Retype the lines of the listing starting at the line containing "has width=2220, height=1182." and ending at the line containing "Looking at the image, I should click on (2019, 778).", keeping them exactly the same, and leave the pictures out.

**Exercise materials:**
————

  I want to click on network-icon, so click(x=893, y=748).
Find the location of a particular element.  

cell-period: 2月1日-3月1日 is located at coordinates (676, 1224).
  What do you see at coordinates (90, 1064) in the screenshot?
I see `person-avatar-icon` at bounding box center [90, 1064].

————

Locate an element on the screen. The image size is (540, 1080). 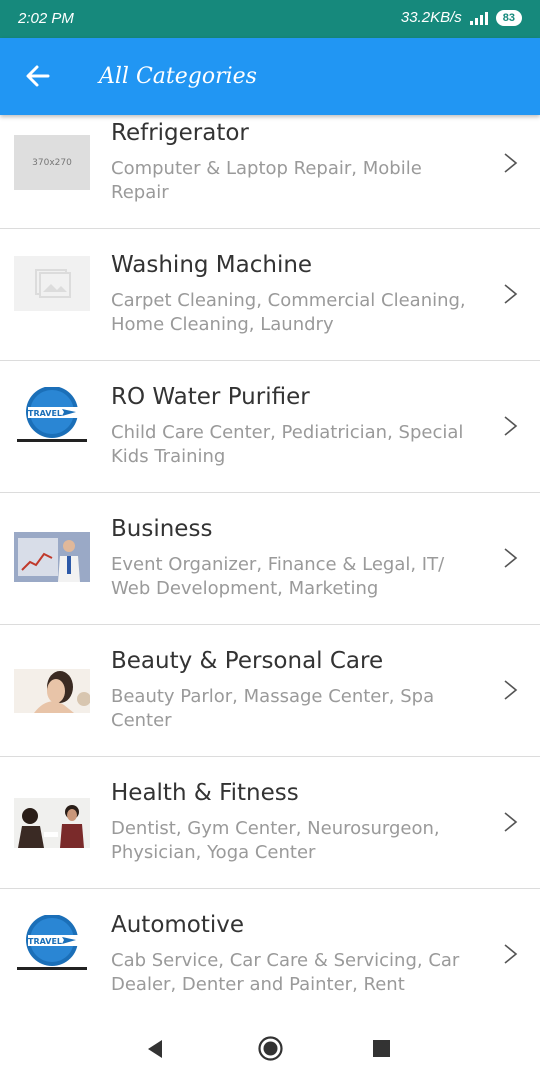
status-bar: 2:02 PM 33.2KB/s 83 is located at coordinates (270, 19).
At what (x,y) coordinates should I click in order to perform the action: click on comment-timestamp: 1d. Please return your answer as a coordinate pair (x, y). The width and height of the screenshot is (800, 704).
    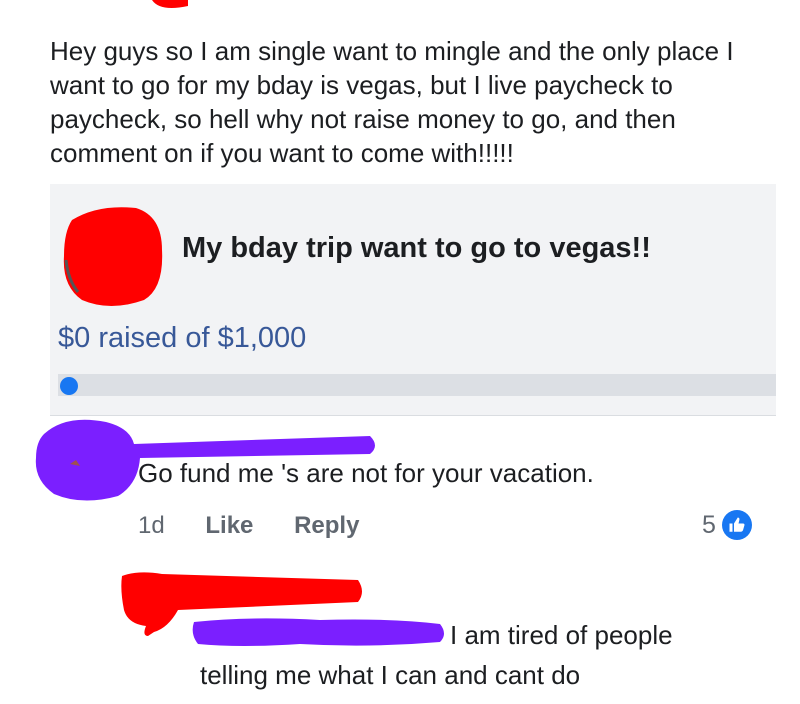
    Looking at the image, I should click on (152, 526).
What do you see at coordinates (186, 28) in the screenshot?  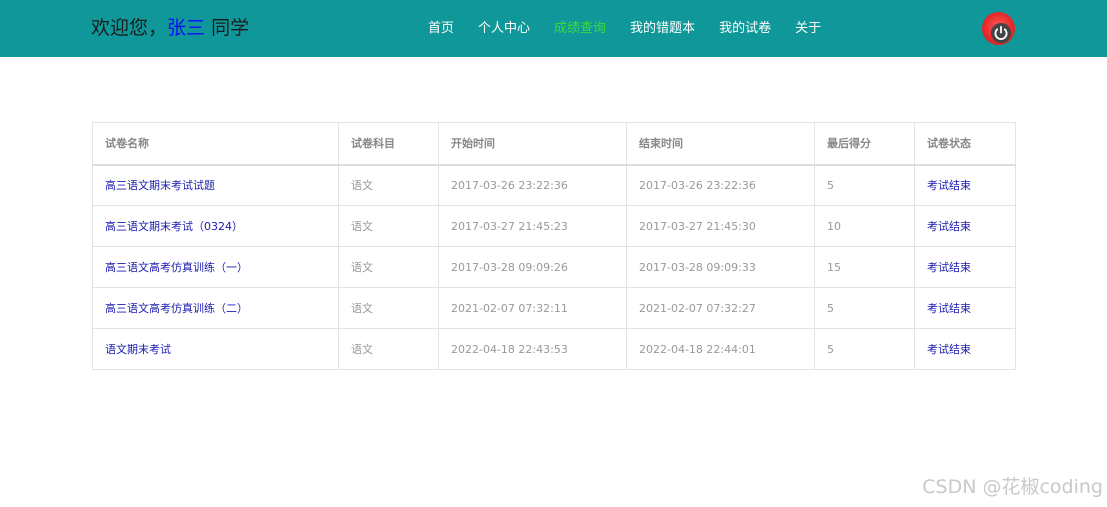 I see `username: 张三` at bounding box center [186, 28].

————

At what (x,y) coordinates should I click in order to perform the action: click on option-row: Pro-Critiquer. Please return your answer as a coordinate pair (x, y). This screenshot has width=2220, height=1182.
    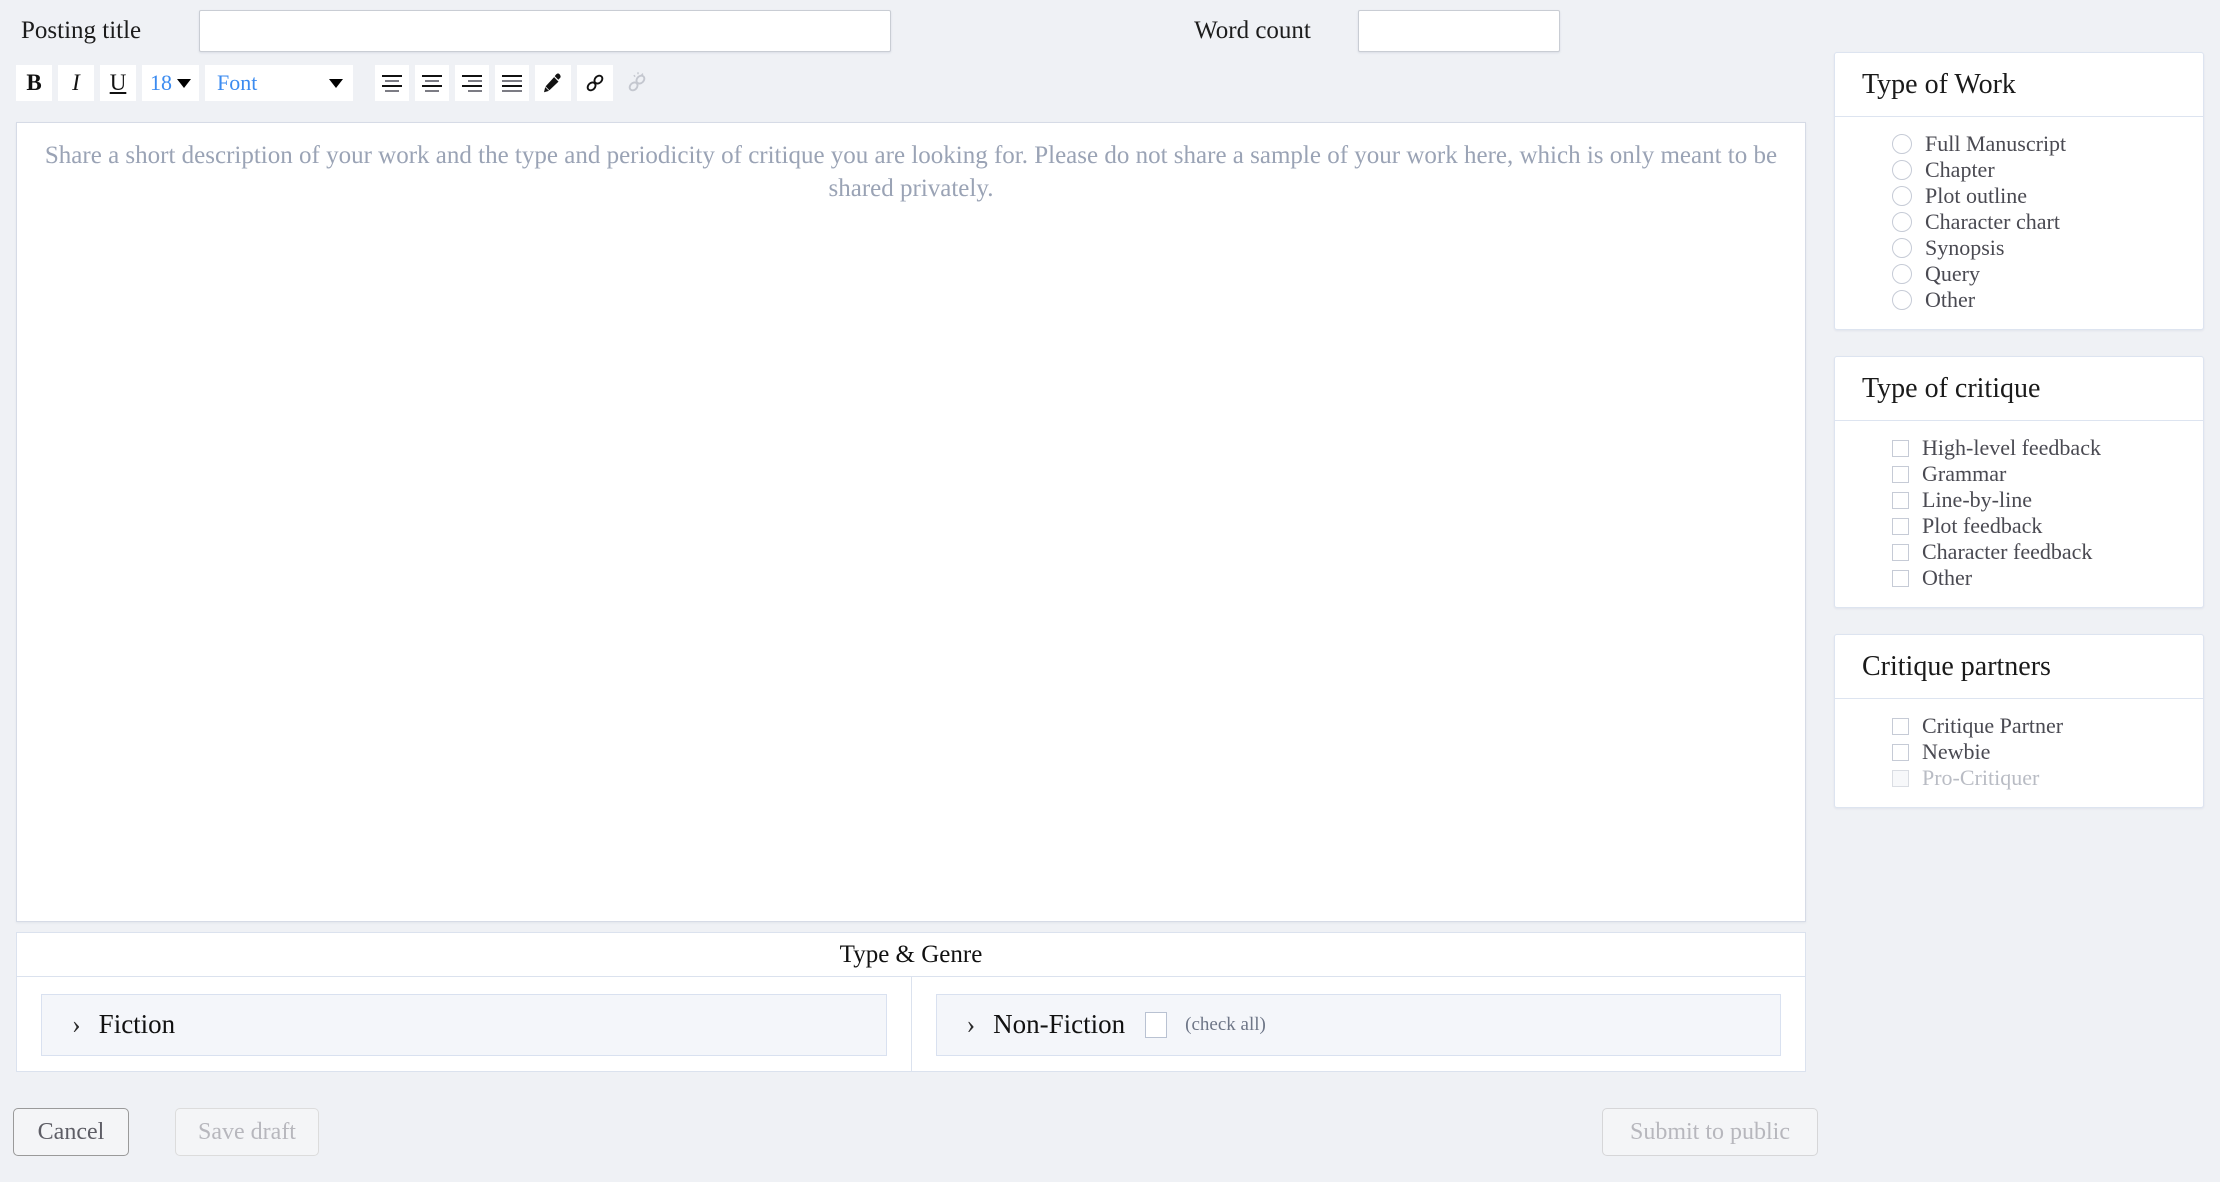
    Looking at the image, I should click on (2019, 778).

————

**Output:**
At what (x,y) coordinates should I click in order to perform the action: click on option-row: Pro-Critiquer. Please return your answer as a coordinate pair (x, y). This screenshot has width=2220, height=1182.
    Looking at the image, I should click on (2019, 778).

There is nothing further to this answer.